At this stage, pathological fractures of the mandible or oral fistulas to the skin or lytic lesions are evident. Therefore, it is necessary to remove parts of the mandible and bone graft.

Hyperbaric oxygen is required 30 days before surgery and 10 days or more after surgery. In all these stages, hyperbaric oxygen is given 30 days before surgery to increase vascularity and cellularity as well as stem cell migration. In addition, these sessions are performed after surgery to complete the above effects in mandibular healing with clinical monitoring.

Other Cases

  • Laryngous necrosis
  • Chest wall necrosis
  • Radiation myelitis nerve damage
  • Brain necrosis, which is very rare and very dangerous.
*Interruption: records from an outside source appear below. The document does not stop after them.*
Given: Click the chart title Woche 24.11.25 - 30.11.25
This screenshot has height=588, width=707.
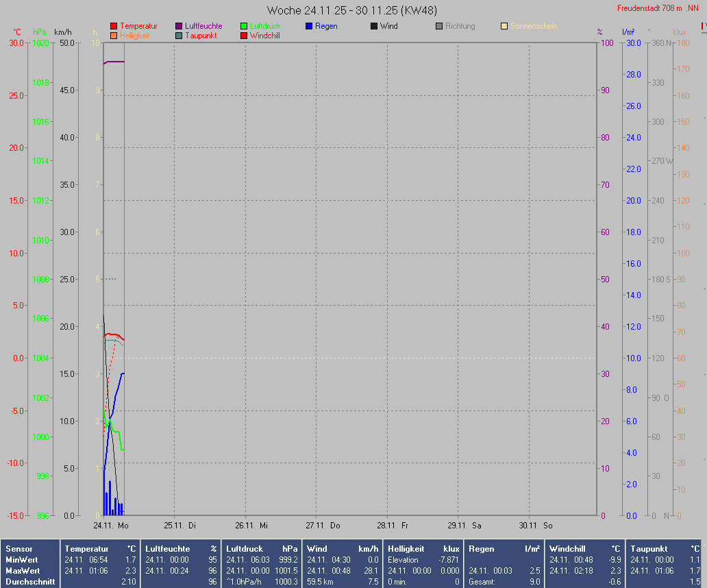Looking at the screenshot, I should pyautogui.click(x=351, y=10).
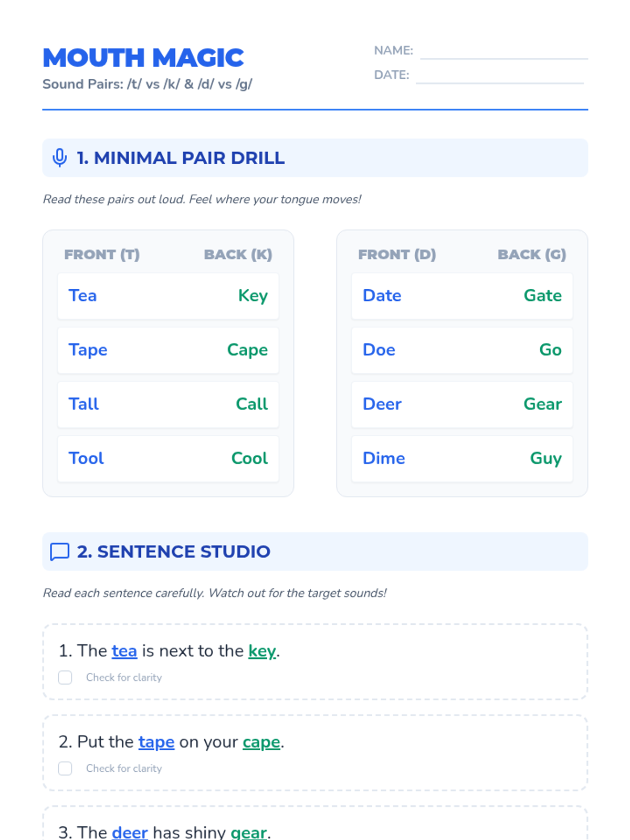Click the underlined word gear in sentence three
Screen dimensions: 630x840
249,832
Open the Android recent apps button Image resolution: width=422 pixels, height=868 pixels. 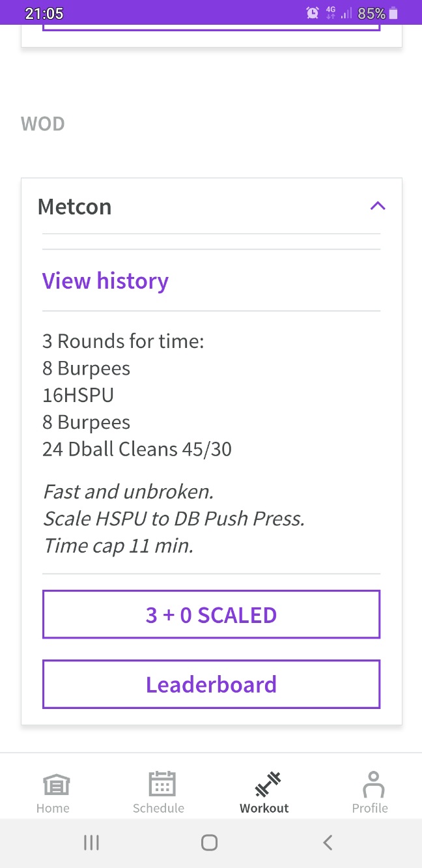tap(91, 843)
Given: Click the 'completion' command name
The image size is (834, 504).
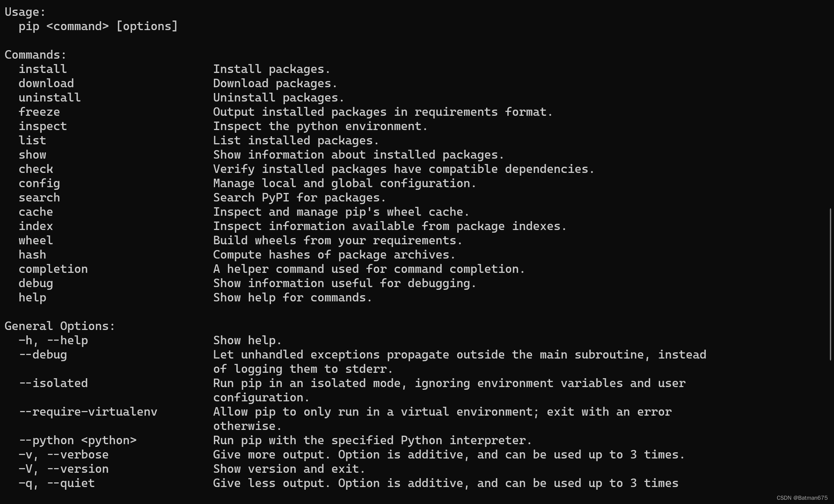Looking at the screenshot, I should click(53, 269).
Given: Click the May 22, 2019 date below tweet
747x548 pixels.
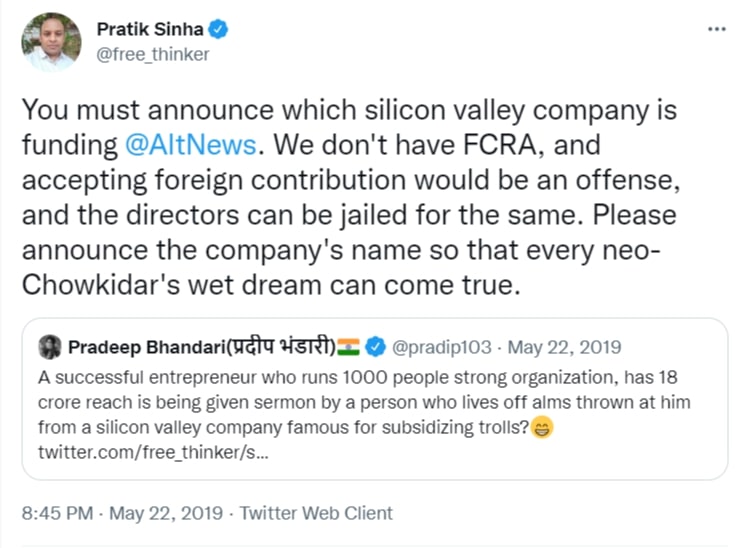Looking at the screenshot, I should click(167, 513).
In a study by Cluba et al., 10 cases of brain necrosis were studied in children. Despite hyperbaric oxygen therapy, 4 died but 6 survived. The treatment requires 30 to 60 days, which requires these sessions to be under pressure of 2.0-2.5ATA and the duration between 90 to 120 minutes with 100% oxygen respiration.

Cost check

In the United States, about 600,000 people receive radiation therapy each year, with between 1-5% experiencing dangerous complications of radiotherapy, of which about 50% require surgery and subsequent treatment. Hyperbaric oxygen therapy reduces the human and financial costs of this process. According to a 1992 study by Dr. Marx, treatment for hyperbaric oxygen-free complications cost $ 140,000 per person, while hyperbaric oxygen reduced the cost to $ 42,000 per person.